Wednesday, October 11, 2017, 12:33 PM - Asteroid 2012 TC4, whose return has been anticipated for the past 5 years, is making a very close pass by Earth on Wednesday night, and astronomers will be watching it the whole time, to test their response to a real threat.

Discovered on October 5, 2012, by the PanSTARRS observatory in Hawaii, this roughly 16 metre-wide asteroid made a close pass by Earth at the time - around 95,000 km away, or roughly one-quarter the distance to the Moon. A quick trace of its orbital path, then, showed that it was going to make a return visit on October 12, 2017, possibly coming even closer to our planet during that pass. One thing astronomers knew for sure, though, it was no threat to Earth then, and it was no threat to us in the future, as well.

"We know the orbit of 2012 TC4 well enough to be certain that it won’t hit Earth," Paul Chodas, manager of the Center for Near-Earth Object Studies (CNEOS), at NASA’s Jet Propulsion Laboratory, said in statement in July 2017.

This artist's impression of 2012 TC4 depicts the asteroid flying past Earth during its close pass on Oct 12, 2017. Credit: NASA/JPL-Caltech

Based on nearly 500 observations of 2012 TC4, gathered around the time of its discovery and then as the asteroid was picked up again in 2017, astronomers had gathered enough information about the asteroid's path to know it, almost exactly. The "almost exactly" part of that statement was cleared up as it approached us over the past month or so.

Even going back to July 2017, astronomers had figured that 2012 TC4 could come as close as 6,800 kilometres, but no farther than 270,000 kilometres, during its October pass. Even at 6,800 km - which is less than 2 per cent the distance to the Moon, and well within the ring of geosynchronous satellites that orbit Earth - it still would have been a safe pass.

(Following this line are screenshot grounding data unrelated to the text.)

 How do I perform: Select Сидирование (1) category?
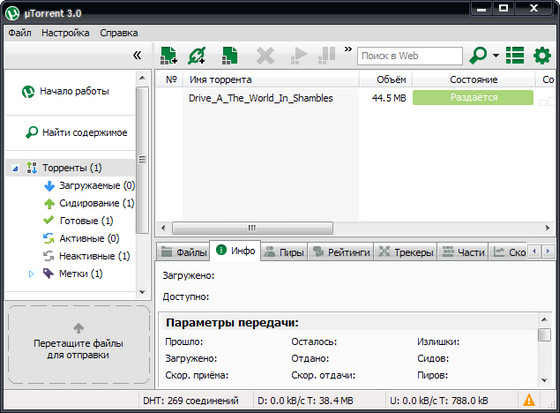point(89,203)
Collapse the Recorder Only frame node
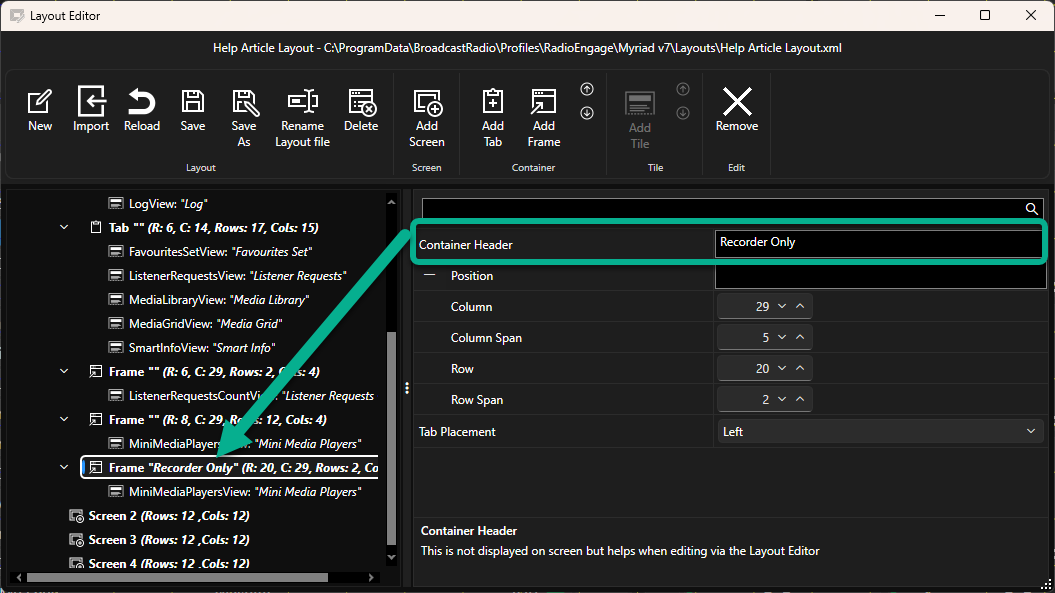Viewport: 1055px width, 593px height. point(64,467)
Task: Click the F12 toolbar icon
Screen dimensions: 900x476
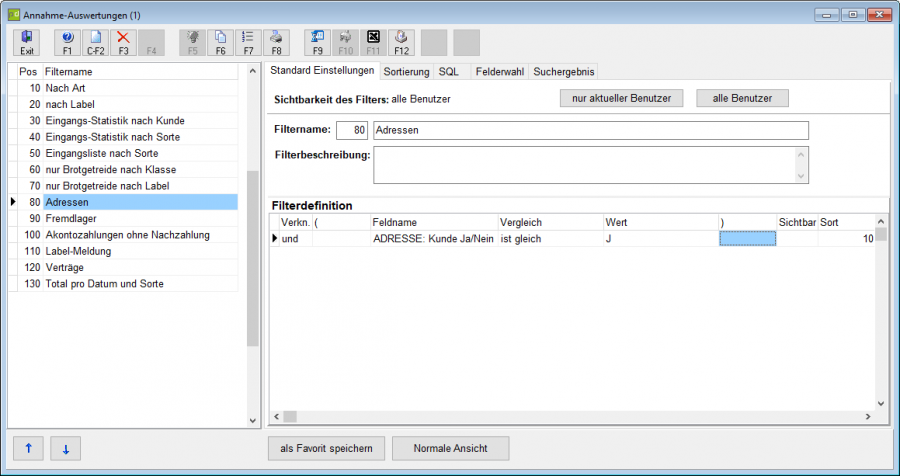Action: click(x=402, y=43)
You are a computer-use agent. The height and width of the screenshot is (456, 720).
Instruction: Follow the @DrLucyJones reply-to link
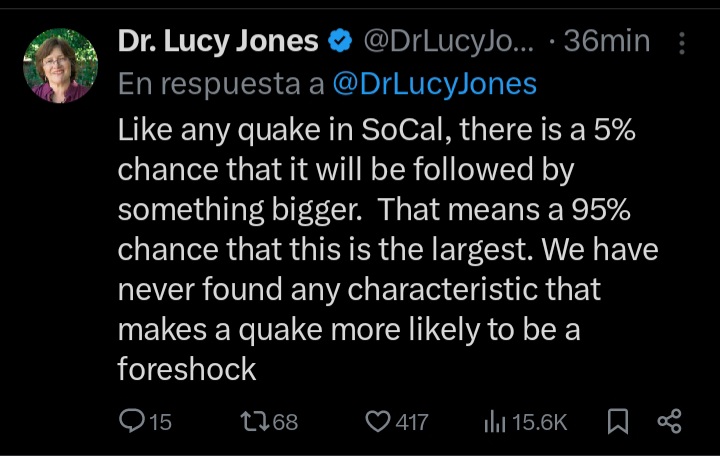pyautogui.click(x=434, y=83)
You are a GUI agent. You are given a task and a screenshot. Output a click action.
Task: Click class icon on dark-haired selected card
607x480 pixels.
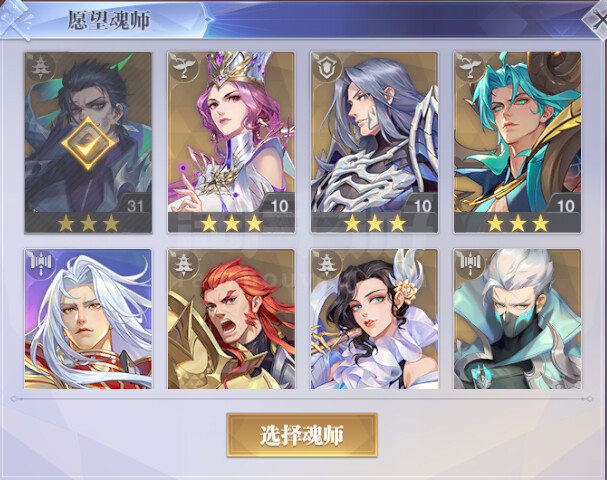[x=40, y=67]
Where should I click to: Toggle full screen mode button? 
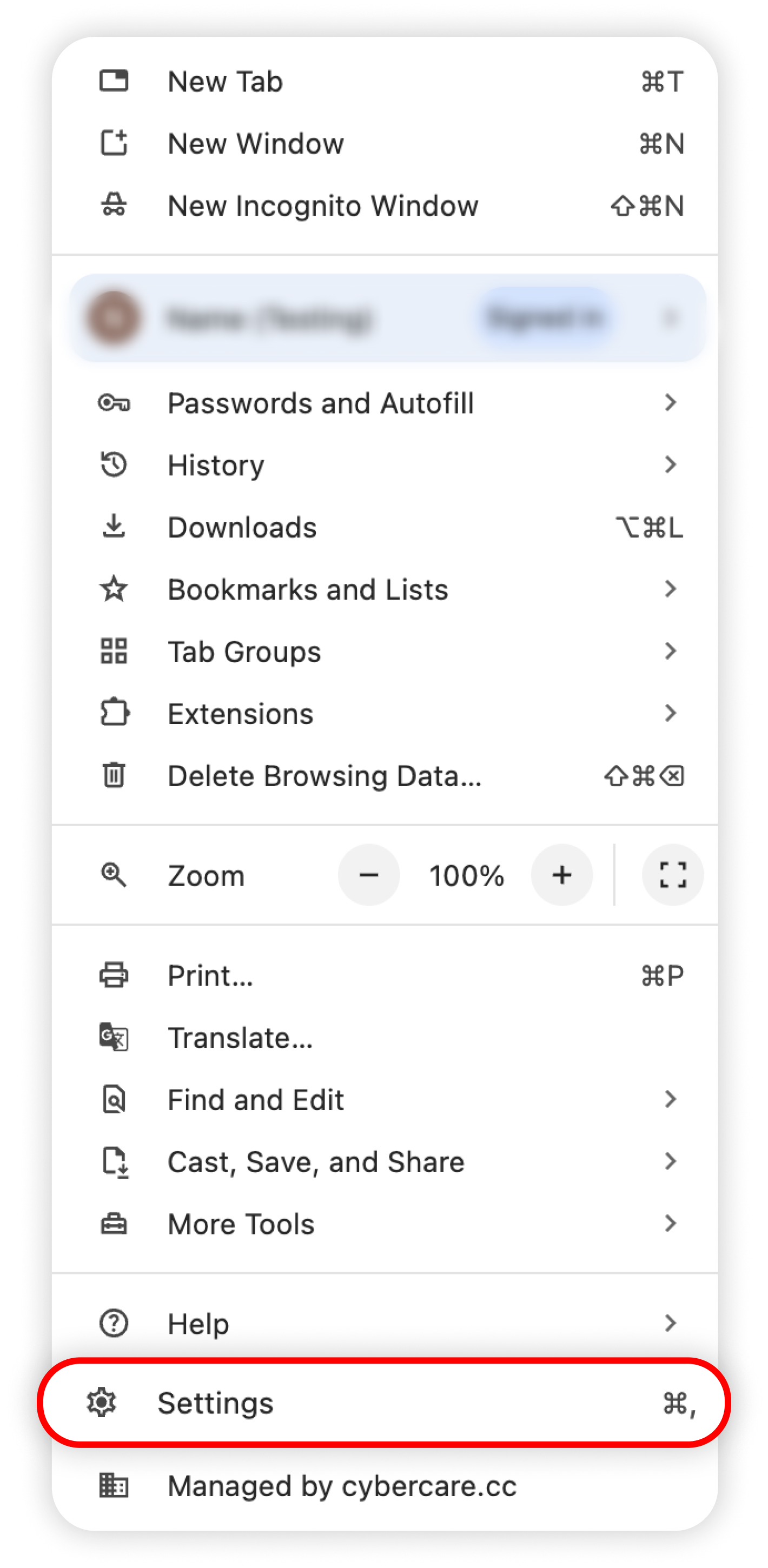click(672, 875)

The orbit of 2012 TC4, in relation to the orbits of the inner planets. Planets & Sun are not to scale. Credit: NASA/JPL-Caltech/Scott Sutherland

As of now, though, they have calculated the asteroid's distance at closest approach, at 1:42 a.m. EDT, Thursday, Oct 12, to be around 42,000 km.

Since we can rest, assured that asteroid 2012 TC4 is no danger to Earth, scientists are using this close encounter to test their global asteroid tracking system. Just as they did with Asteroid Florence, in September, astronomers at observatories and telescopes around the world will be tracking TC4's path, and using infrared and radar observations as well.

"This campaign is a team effort that involves more than a dozen observatories, universities and labs around the globe so we can collectively learn the strengths and limitations of our near-Earth object observation capabilities," Vishnu Reddy, who is leading the observation campaign for TC4 from the University of Arizona's Lunar and Planetary Laboratory, told NASA. "This effort will exercise the entire system, to include the initial and follow-up observations, precise orbit determination, and international communications."

The results of the campaign will narrow down the size of TC4, which is currently estimated at being between 10 and 30 metres in diameter, as well as define its rotation, shape, composition and even if it has any satellites!

We have already discovered some very strange things about these near-Earth asteroids, from Florence's two tiny moons, to the "skull" shaped dead comet, 2015 TB145, that flew past on Halloween 2015. What will 2012 TC4 reveal to us?